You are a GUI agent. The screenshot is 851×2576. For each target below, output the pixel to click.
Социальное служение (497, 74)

* * *

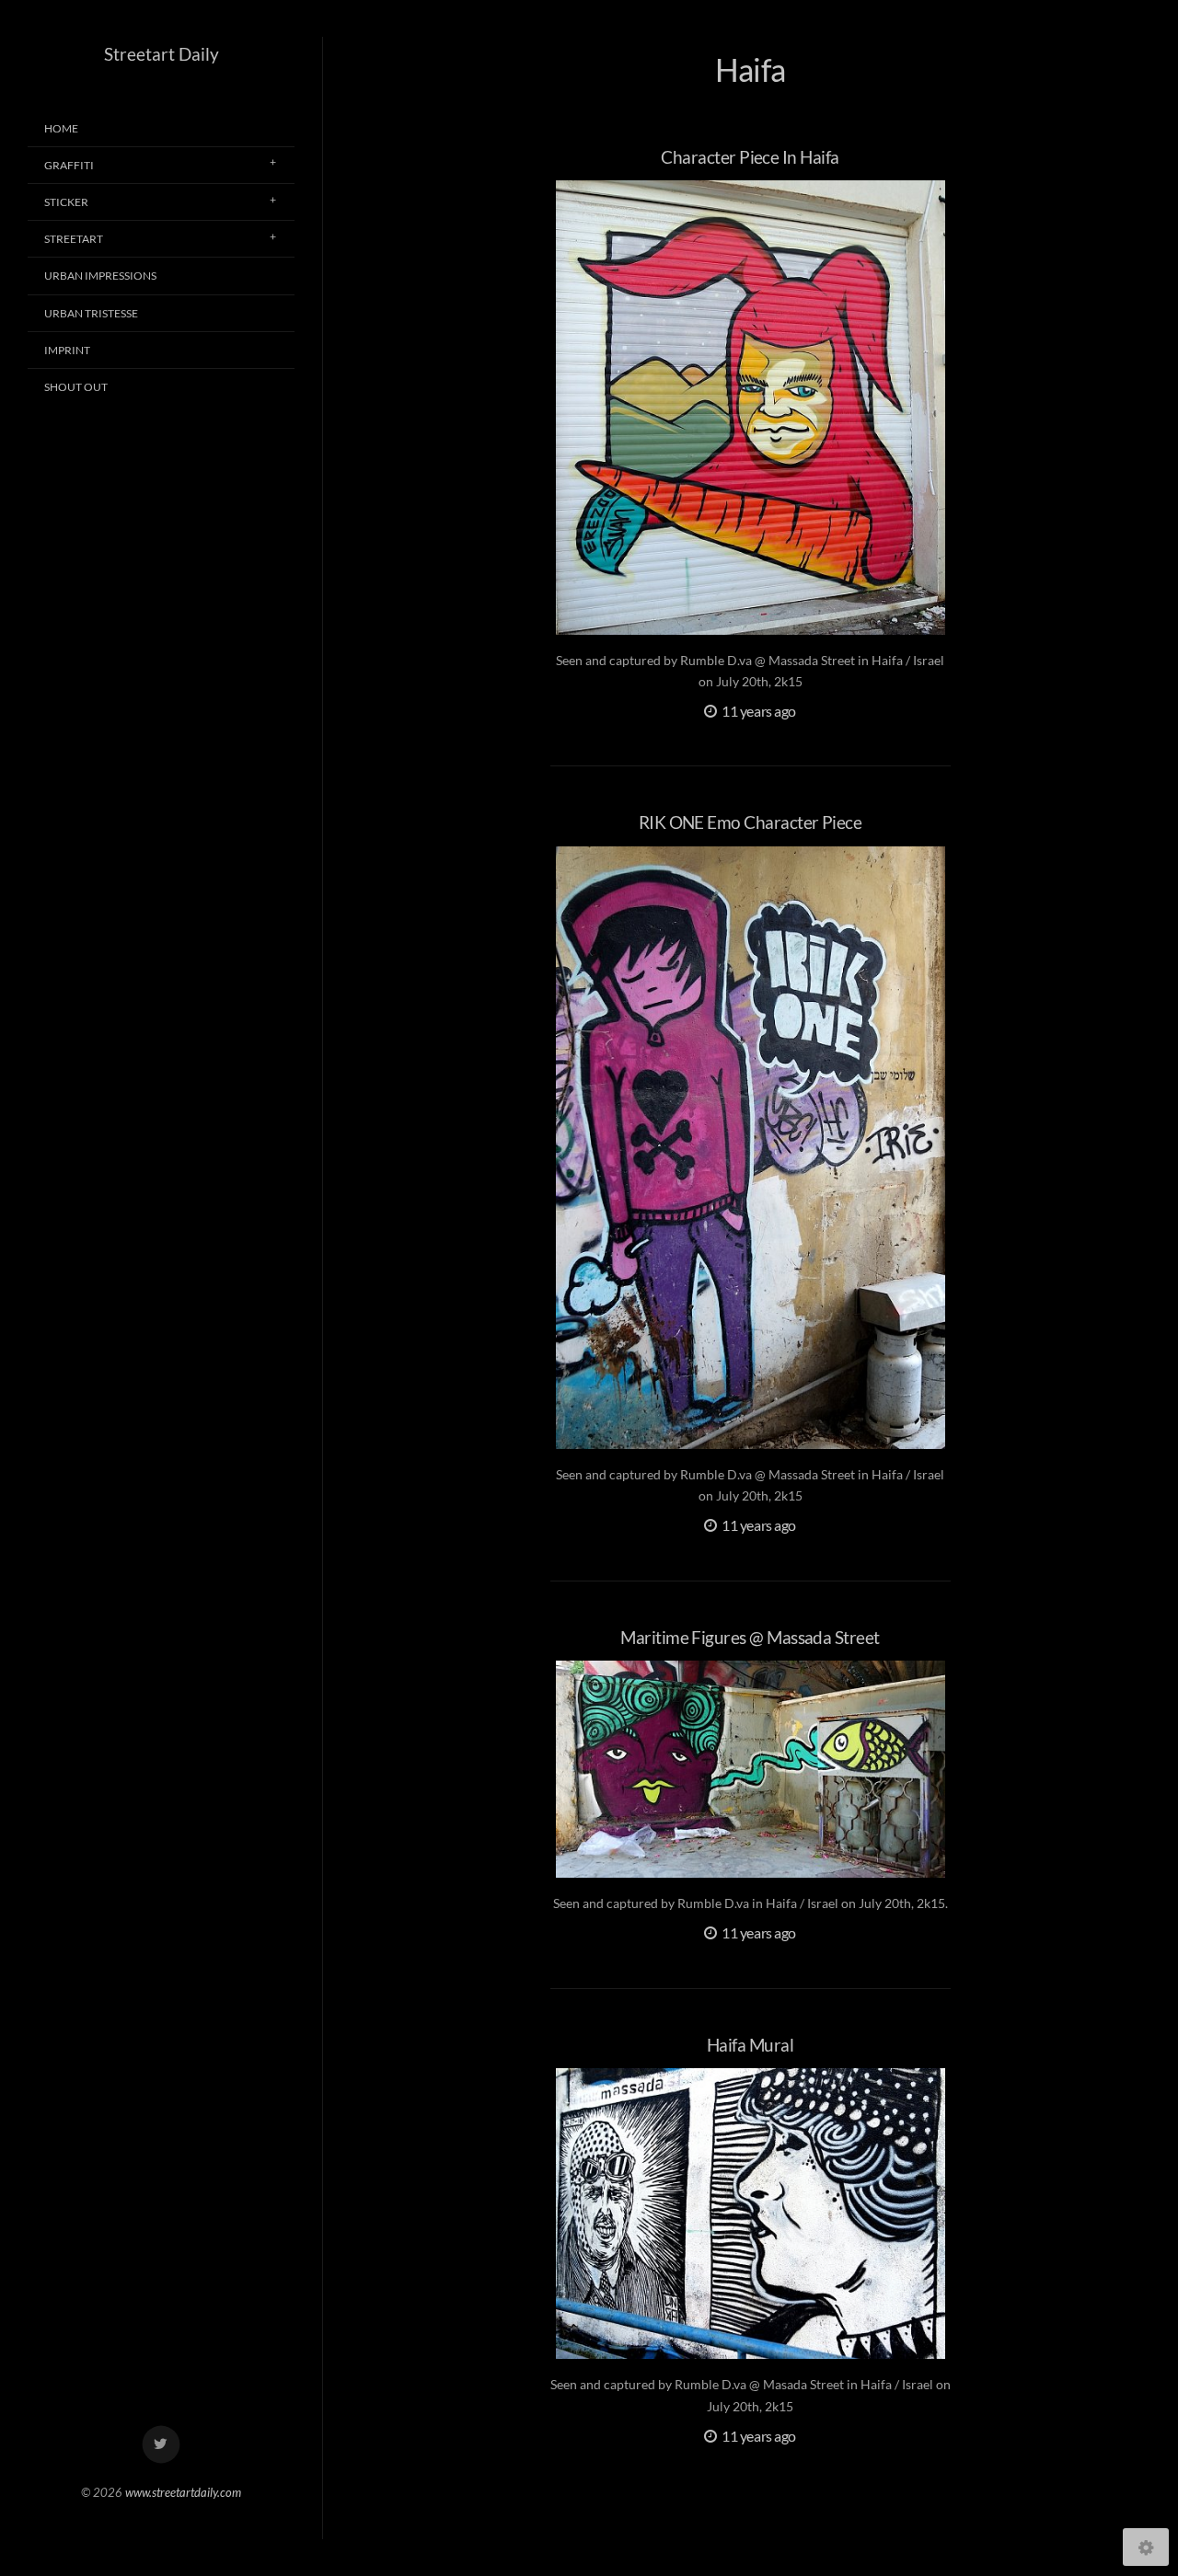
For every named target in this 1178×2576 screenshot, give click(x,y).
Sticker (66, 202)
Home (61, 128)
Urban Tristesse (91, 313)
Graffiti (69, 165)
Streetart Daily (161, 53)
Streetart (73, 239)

WORK TO BE COMPLETED | Please output exactly the lines between the one holding "You are a GUI" and the one holding "Социальное служение (497, 74)" in the records above, inclusive, and nothing more.

ANSWER FOR THIS EXERCISE |
You are a GUI agent. The screenshot is 851×2576. For each target below, output the pixel to click.
Социальное служение (497, 74)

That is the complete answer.